Quels sont les défis posés par les agents IA capables de prendre des décisions de sécurité de manière largement autonome?
Les principaux défis résident dans la possibilité de manipulation et le manque de transparence de ces systèmes. Les attaquants peuvent élaborer de manière ciblée des scénarios inhabituels ou infiltrer les données d’entraînement afin de compromettre la prise de décision. Les réseaux neuronaux non transparents sont particulièrement sensibles, car il est quasiment impossible de revenir sur les manipulations qui y sont effectuées. L’autonomie de ces systèmes exige donc la plus grande vigilance: alors que l’IA peut prendre des décisions rapides et basées sur des données, le risque résiduel d’une erreur d’appréciation reste toujours présent.
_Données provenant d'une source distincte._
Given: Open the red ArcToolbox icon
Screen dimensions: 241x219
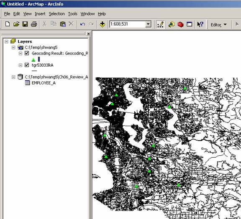Looking at the screenshot, I should [x=180, y=24].
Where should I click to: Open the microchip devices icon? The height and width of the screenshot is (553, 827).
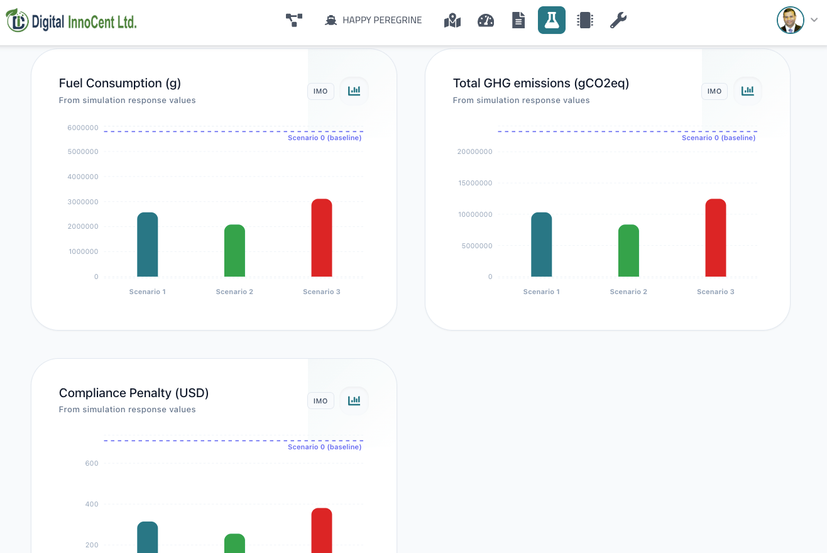pyautogui.click(x=585, y=20)
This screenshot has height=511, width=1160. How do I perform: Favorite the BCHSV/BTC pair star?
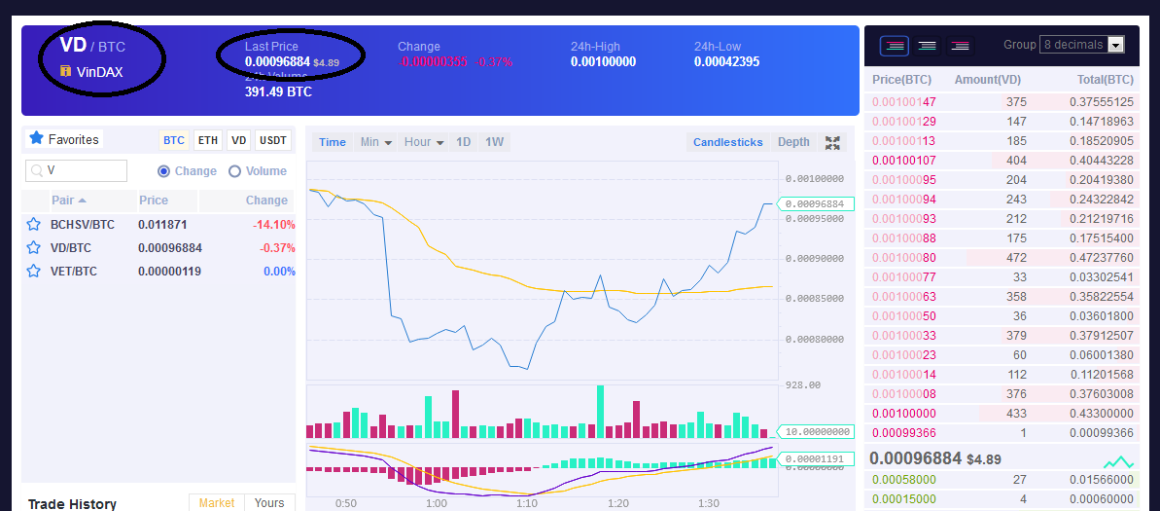[33, 225]
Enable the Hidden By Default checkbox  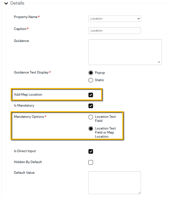(x=91, y=162)
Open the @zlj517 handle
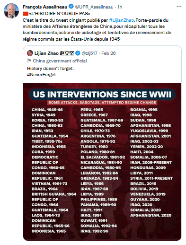This screenshot has height=245, width=186. click(x=89, y=53)
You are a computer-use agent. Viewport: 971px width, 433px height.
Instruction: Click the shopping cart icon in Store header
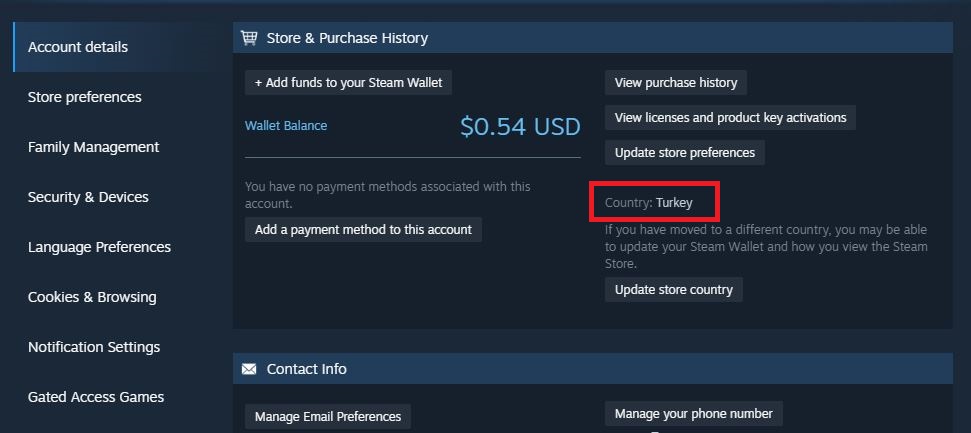249,38
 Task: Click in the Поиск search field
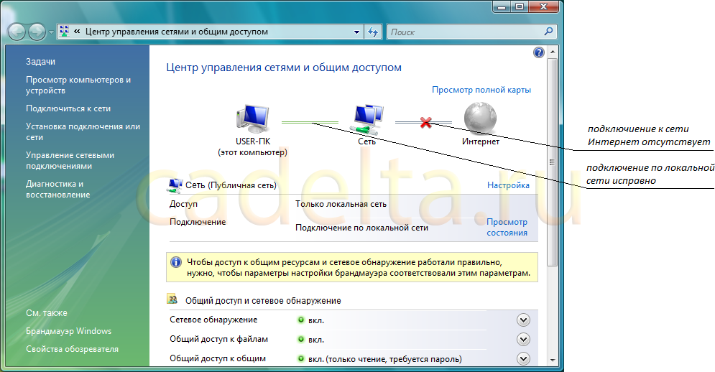click(463, 32)
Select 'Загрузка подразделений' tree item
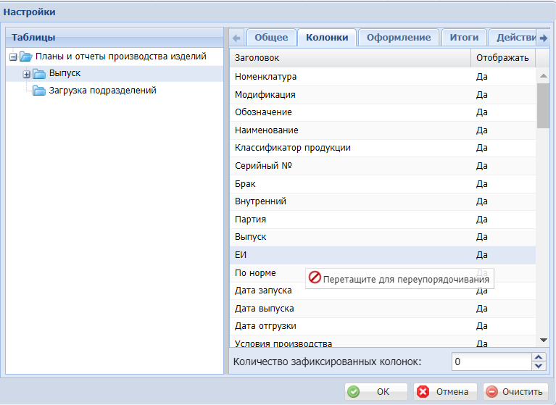Viewport: 556px width, 405px height. click(x=102, y=91)
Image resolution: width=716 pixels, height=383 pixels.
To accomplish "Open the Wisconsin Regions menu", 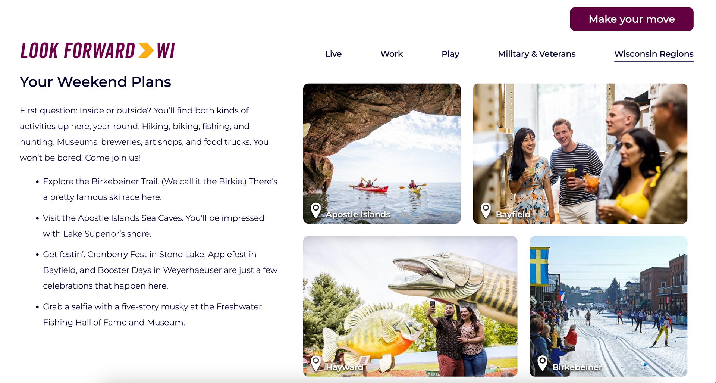I will coord(654,54).
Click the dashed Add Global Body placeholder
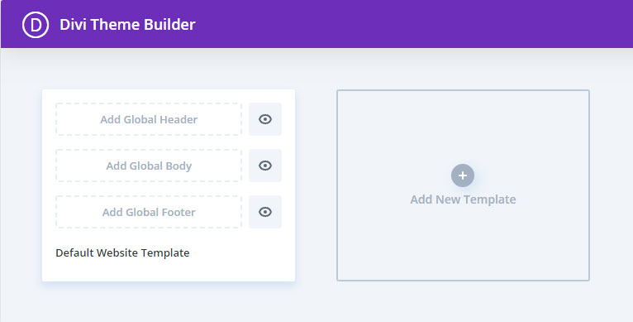633x322 pixels. click(149, 166)
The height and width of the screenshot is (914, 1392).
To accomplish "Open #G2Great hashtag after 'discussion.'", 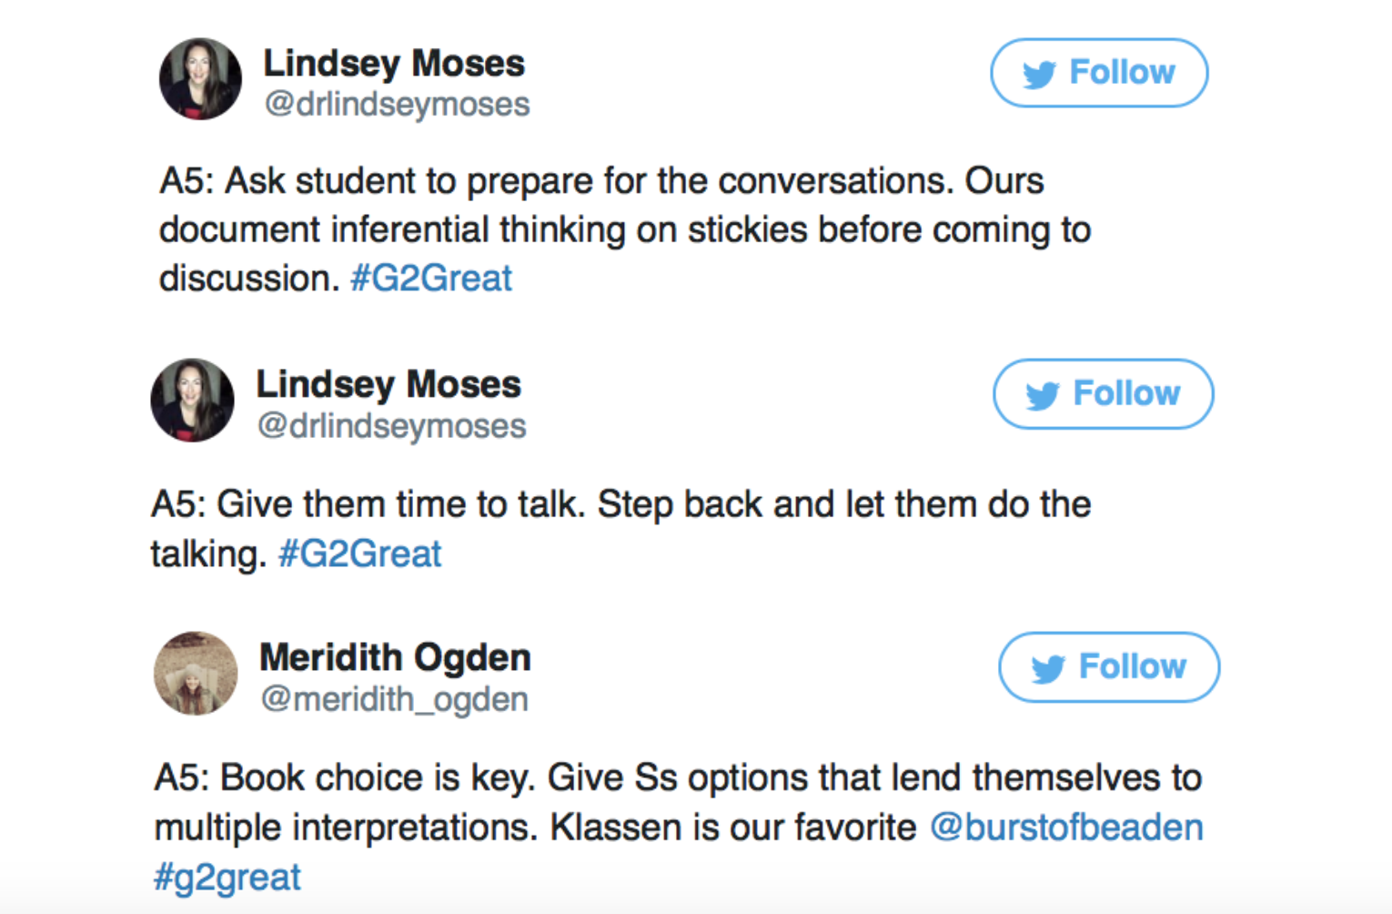I will [431, 279].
Tout l’art consiste à trouver un équilibre entre l’efficacité de l’IA et le contrôle humain.
Quelle est la fiabilité des estimations des agents IA et comment éviter les fausses alertes?
La fiabilité des agents IA est directement corrélée à la quantité de données d’entraînement pertinentes. Plus l’entraînement est poussé, plus le taux d’erreur est faible - éviter complètement les erreurs demeure toutefois irréaliste. Comme pour la conduite autonome, les défis ne concernent pas seulement la précision technique, mais aussi la question de la responsabilité en cas d’erreur. Pour minimiser les risques, l’optimisation continue des modèles et la détection d’anomalies sont essentielles. L’interface avec l’homme reste critique : il faut connaître les limites de performance pour pouvoir utiliser l’IA de manière ciblée et optimisée et prendre ainsi des décisions plus fiables.
Comment l’automatisation croissante modifie-t-elle le rôle des experts en cybersécurité?
L’IA s’est établie depuis des années dans le domaine de la sécurité IT et elle a transformé fondamentalement les processus de décision. Presque toutes les décisions de défense sont aujourd’hui prises directement par les systèmes - avec un risque résiduel dû à la faible tolérance aux erreurs et à des environnements IT très dynamiques. La force d’une IA consciente du contexte réside dans sa capacité à analyser des quantités massives de données à très grande vitesse. En comparant directement les renseignements sur les menaces avec l’environnement IT existant, les vulnérabilités des systèmes et les cyber-risques gagnent en transparence et en prévisibilité. Pour les experts en sécurité, cela signifie une transformation de leur rôle : ils font moins les pompiers et deviennent des gestionnaires de risques stratégiques. La communication avec le management s’en trouve simplifiée, et les risques peuvent être traités de manière plus systématique et sans stress. Autre effet secondaire : les collaborateurs sont davantage motivés par des succès mesurables - un aspect que les spécialistes désignent par le terme de «gamification».
Comment les entreprises s’assurent-elles que les données traitées et agrégées par l’IA sont fiables et cohérentes?
Les entreprises garantissent la fiabilité des données d’IA en adoptant une approche à plusieurs niveaux, avec une préparation minutieuse des données, des contrôles de qualité continus et des audits technologiques réguliers. Une protection efficace requiert un contrôle d’accès strict et des contrôles de saisie précis. Ceux-ci empêchent aussi bien les violations involontaires de la conformité, comme la saisie de données sensibles, que les tentatives de manipulation. Faute de quoi, des demandes formulées avec astuce pourraient contourner les protections (prompt injection). Pour vérifier la résilience du système, il est recommandé de prendre des mesures proactives telles que le Red Teaming, qui révèle à temps les schémas d’attaque et les vulnérabilités.